The idea is that once capitulation happens, a stock has truly bottomed out—offering huge bargains for fresh investors.

But BTU didn’t capitulate on May 19.

As I write, BTU trades for $2.09. That means BTU has dropped another 44% since its “capitulation” just a month and a half ago.

Based on its March 25, 2011, price of $73.60, BTU has lost 97% of its value.

Editor’s Note: Shares of Peabody Energy (BTU) have fallen 21.5% to $1.72 as we go to press. This happened after the coal mining company warned it expects to report even lower earnings in the second quarter…

The chart below tracks BTU’s fall, drawing attention to the times when the message board investors tried to pick the bottom.

Peabody Energy Corporation (BTU)

How to Protect Yourself

Looking at this train wreck in hindsight, it’s too easy to believe you would have known better…

But had I been paying attention to BTU three years ago, I might have been the one posting hopeful words on the message board… while my portfolio imploded.

Now, knowing that most of us have this tendency to make horrible investment decisions, how do we protect ourselves?

Two ways…

First, always use a stop loss. This is one leg of our Three-Legged Stool of Safety.

If you had owned BTU in March 2011 and followed a standard 25% stop loss, you would have sold your shares at about $54. ($72 x 75% = $54)

Based on current prices, that would have saved your remaining capital from another 96% loss in value.

The second way to protect yourself is by never trying to “time the bottom.”

When a stock is in an obvious downtrend, just wait.

Don’t buy until you see a sustained pattern of new, higher highs followed by new, higher lows.
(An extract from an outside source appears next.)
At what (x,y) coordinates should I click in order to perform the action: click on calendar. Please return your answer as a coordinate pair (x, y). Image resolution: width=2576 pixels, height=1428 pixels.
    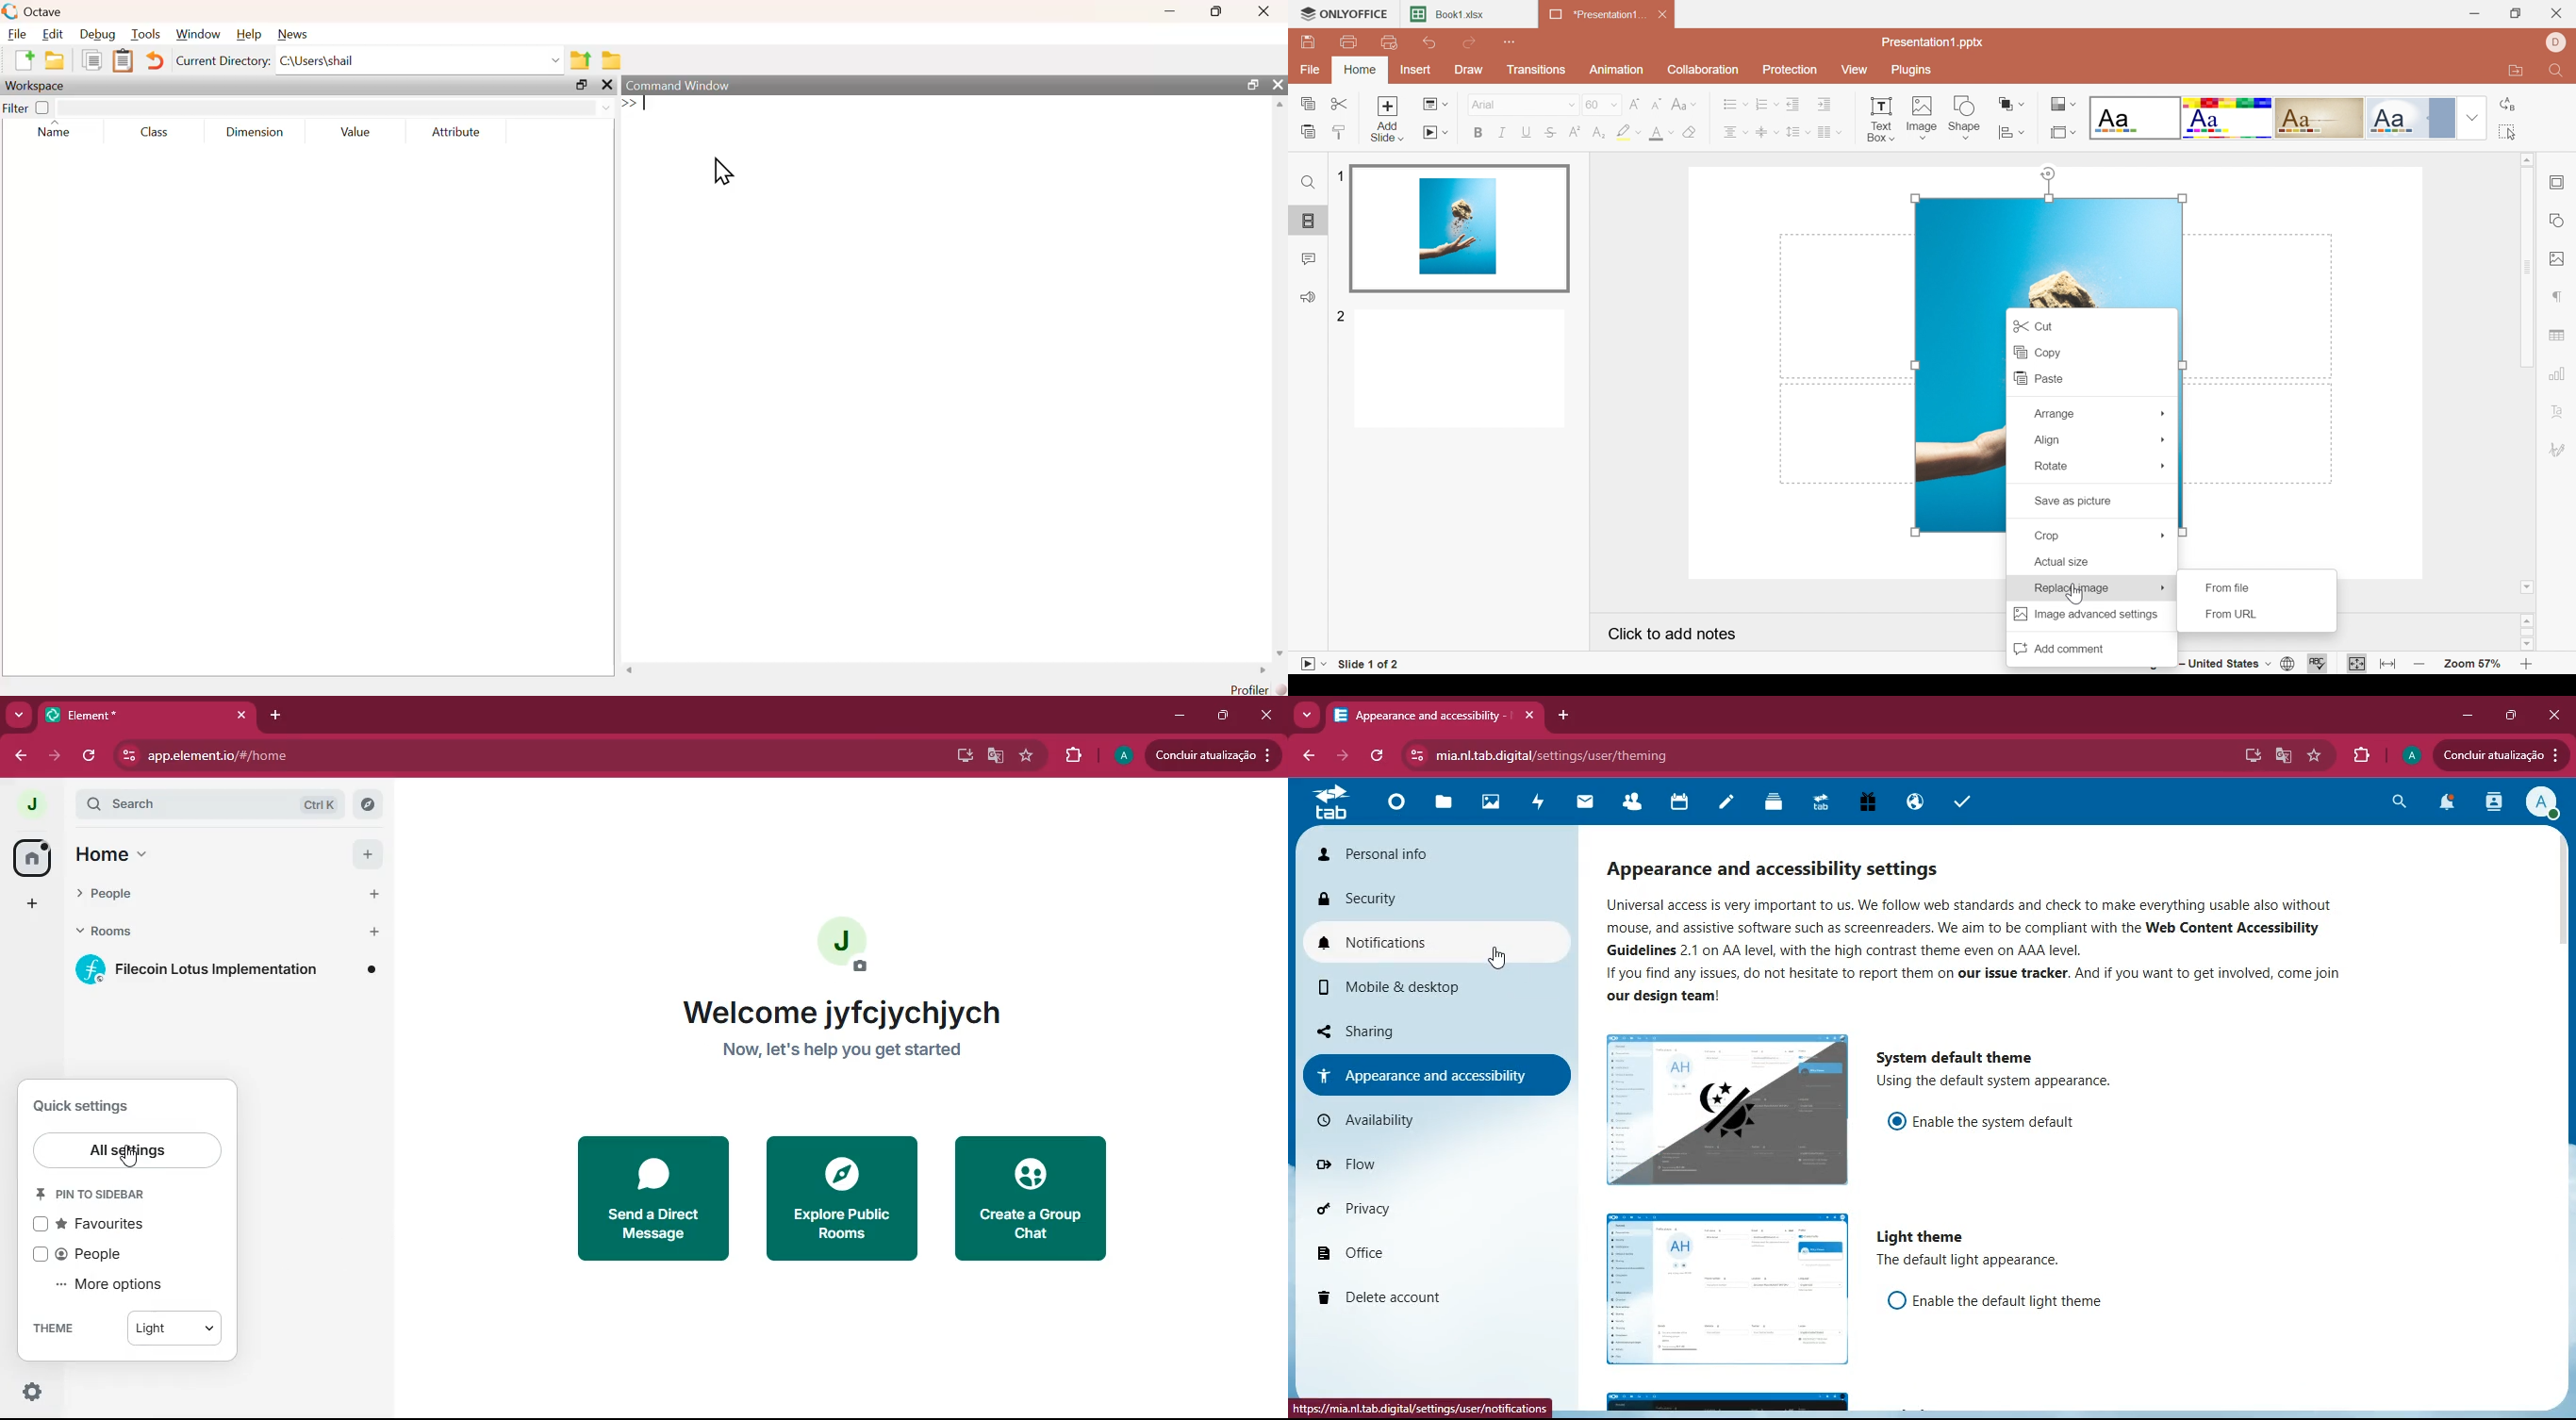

You’ll want to see this happening consistently for at least three to four months—if not longer—before you invest.

While this might mean you miss some early gains off the real bottom, it’s worth it.

Far better to miss a few points of upside than to be seduced into a false bottom… only to watch your investment plunge 44% in a month and a half.

The rules are there for your safety, friends. Please follow them.